I have this little chunk of code I found here:

import nltk.classify.util
from nltk.classify import NaiveBayesClassifier
from nltk.corpus import movie_reviews
from nltk.corpus import stopwords

def word_feats(words):
    return dict([(word, True) for word in words])

negids = movie_reviews.fileids('neg')
posids = movie_reviews.fileids('pos')

negfeats = [(word_feats(movie_reviews.words(fileids=[f])), 'neg') for f in negids]
posfeats = [(word_feats(movie_reviews.words(fileids=[f])), 'pos') for f in posids]

negcutoff = len(negfeats)*3/4
poscutoff = len(posfeats)*3/4

trainfeats = negfeats[:negcutoff] + posfeats[:poscutoff]
testfeats = negfeats[negcutoff:] + posfeats[poscutoff:]
print 'train on %d instances, test on %d instances' % (len(trainfeats), len(testfeats))

classifier = NaiveBayesClassifier.train(trainfeats)
print 'accuracy:', nltk.classify.util.accuracy(classifier, testfeats)
classifier.show_most_informative_features()

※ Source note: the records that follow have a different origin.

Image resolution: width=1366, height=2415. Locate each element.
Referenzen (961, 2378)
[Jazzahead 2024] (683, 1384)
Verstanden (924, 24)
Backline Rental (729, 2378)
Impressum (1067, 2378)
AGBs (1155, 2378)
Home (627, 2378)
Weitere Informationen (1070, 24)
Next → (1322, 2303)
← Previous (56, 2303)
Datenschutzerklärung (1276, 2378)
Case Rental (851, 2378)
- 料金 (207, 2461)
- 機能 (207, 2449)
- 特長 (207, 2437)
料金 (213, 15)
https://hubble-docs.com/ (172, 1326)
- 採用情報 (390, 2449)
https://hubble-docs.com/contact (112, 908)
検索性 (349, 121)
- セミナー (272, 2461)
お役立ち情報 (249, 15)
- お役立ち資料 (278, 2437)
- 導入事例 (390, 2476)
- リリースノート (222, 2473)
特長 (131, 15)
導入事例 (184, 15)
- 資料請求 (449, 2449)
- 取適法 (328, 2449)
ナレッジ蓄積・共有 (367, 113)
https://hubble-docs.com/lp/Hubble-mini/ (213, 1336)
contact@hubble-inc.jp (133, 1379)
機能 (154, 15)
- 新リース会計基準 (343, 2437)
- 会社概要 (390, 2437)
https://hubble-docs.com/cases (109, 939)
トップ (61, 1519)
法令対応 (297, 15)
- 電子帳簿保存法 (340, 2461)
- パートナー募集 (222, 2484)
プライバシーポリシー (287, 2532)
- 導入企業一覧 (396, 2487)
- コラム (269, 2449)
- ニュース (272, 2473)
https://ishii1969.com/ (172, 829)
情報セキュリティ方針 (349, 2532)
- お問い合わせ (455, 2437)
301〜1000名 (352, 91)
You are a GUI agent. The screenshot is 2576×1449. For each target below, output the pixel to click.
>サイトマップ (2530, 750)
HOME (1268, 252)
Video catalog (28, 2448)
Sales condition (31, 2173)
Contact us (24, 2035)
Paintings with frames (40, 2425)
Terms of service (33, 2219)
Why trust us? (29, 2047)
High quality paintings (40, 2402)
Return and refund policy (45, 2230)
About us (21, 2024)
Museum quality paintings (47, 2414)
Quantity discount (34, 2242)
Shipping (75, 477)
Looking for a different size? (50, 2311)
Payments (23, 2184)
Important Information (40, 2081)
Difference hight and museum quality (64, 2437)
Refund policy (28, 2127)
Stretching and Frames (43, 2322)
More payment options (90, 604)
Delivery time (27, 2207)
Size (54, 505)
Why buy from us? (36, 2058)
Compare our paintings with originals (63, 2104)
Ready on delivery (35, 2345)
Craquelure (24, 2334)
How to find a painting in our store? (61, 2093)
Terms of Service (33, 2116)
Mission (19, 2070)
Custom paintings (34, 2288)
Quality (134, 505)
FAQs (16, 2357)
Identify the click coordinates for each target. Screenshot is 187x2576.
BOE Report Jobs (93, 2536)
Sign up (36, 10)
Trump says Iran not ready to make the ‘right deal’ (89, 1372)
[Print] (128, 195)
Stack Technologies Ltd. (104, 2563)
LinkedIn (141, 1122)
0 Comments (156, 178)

But how can I classify a random word that might be in the corpus.

classifier.classify('magnificent')

Doesn't work. Does it need some kind of object?

Thank you very much.

EDIT: Thanks to @unutbu's feedback and some digging here and reading the comments on the original post the following yields 'pos' or 'neg' for this code (this one's a 'pos')

print(classifier.classify(word_feats(['magnificent'])))

and this yields the evaluation of the word for 'pos' or 'neg'

print(classifier.prob_classify(word_feats(['magnificent'])).prob('neg'))
Kevin
  • 561
  • 1
  • 7
  • 20

1 Answers1

1
print(classifier.classify(word_feats(['magnificent'])))

yields

pos

The classifier.classify method does not operate on individual words per se, it classifies based on a dict of features. In this example, word_feats maps a sentence (a list of words) to a dict of features.

Here is another example (from the NLTK book) which uses the NaiveBayesClassifier. By comparing what is similar and different between that example, and the one you posted, you may get a better perspective of how it can be used.

unutbu
  • 842,883
  • 184
  • 1,785
  • 1,677